Hmm. Something fishy, here. “How come we're just being called out now?”

“Because half the town thinks that Teenie was killed and buried by Dell, and then he committed suicide. It's making Sybil crazy. Teenie's mom's hard up. Even if she thought of calling you in, she couldn't afford you. Sybil decided to fund this, after she heard about you through Terry, who went to some mayor's conference and talked to the head honcho of some little town in the Arklatex.” I glanced over at Tolliver. “El Dorado,” he murmured, and I nodded after a second, remembering. Paul Edwards said, “Sybil can't stand the
shame of the suspicion. She liked Teenie, no matter how wild the girl was. Sybil really assumed she'd be part of their family some day.”

“No Mister Teague?” I asked. “She's a widow, right?”

“Yes, Sybil's a fairly recent widow. She's got a daughter, too, Mary Nell, who's seventeen.”

“So why were Teenie and Dell out here?”

He shrugged, with a half smile. “That's a question no one ever asked; I mean, hell, seventeen, in the woods in spring . . . I guess we all thought it was a little obvious.”

“But they parked up by the road.” That was what was obvious, but apparently not to Paul Edwards. “Kids wanting to have sex, they're going to hide their car better than that. Small town kids know how easy it is to be caught out.”

Edwards looked surprised, his lean dark face shutting down on sudden and unwelcome thoughts. “Not much traffic out on this road,” he said, but without much conviction.

I put on my dark glasses. Edwards again looked at me askance. It was an overcast day. I nodded to Tolliver.

“Lay on, Macduff,” Tolliver said, to Paul Edwards's confusion. Edwards's high school must have done
Julius Caesar
instead of
Macbeth
. Tolliver gestured to the woods, and Edwards, looking relieved to understand his mission, began to lead us downhill.

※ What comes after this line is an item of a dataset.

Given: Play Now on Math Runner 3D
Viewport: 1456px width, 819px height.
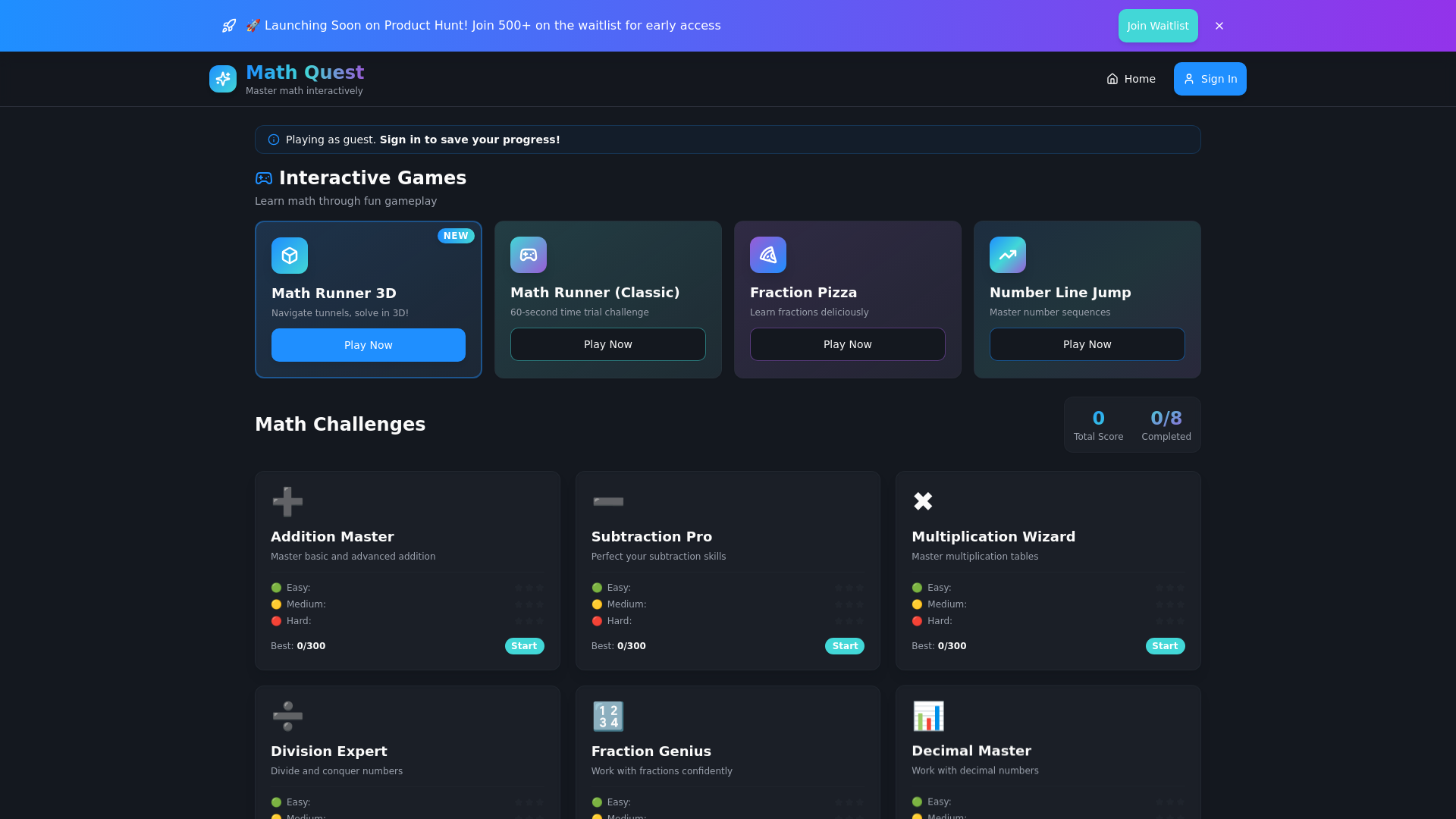Looking at the screenshot, I should [x=369, y=345].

It was steep going. Tolliver stayed by my side, as he always did; I was abstracted, and he knew I might fall. It had happened before.

After twenty minutes of careful, slow, downhill hiking, made even trickier by the slippery leaves and pine needles blanketing the steep slope, we came to a large fallen oak piled with leaves, branches, and other detritus. It was easy
to see that a heavy rainfall would sweep debris downslope, to lodge against the tree.

“This is where Dell was found,” Paul Edwards said. He pointed to the downslope side of the fallen oak. I wasn't surprised it had taken two days to find Dell Teague's body, even in the spring; but I was startled at the location of the corpse. I was glad I'd put on the dark glasses.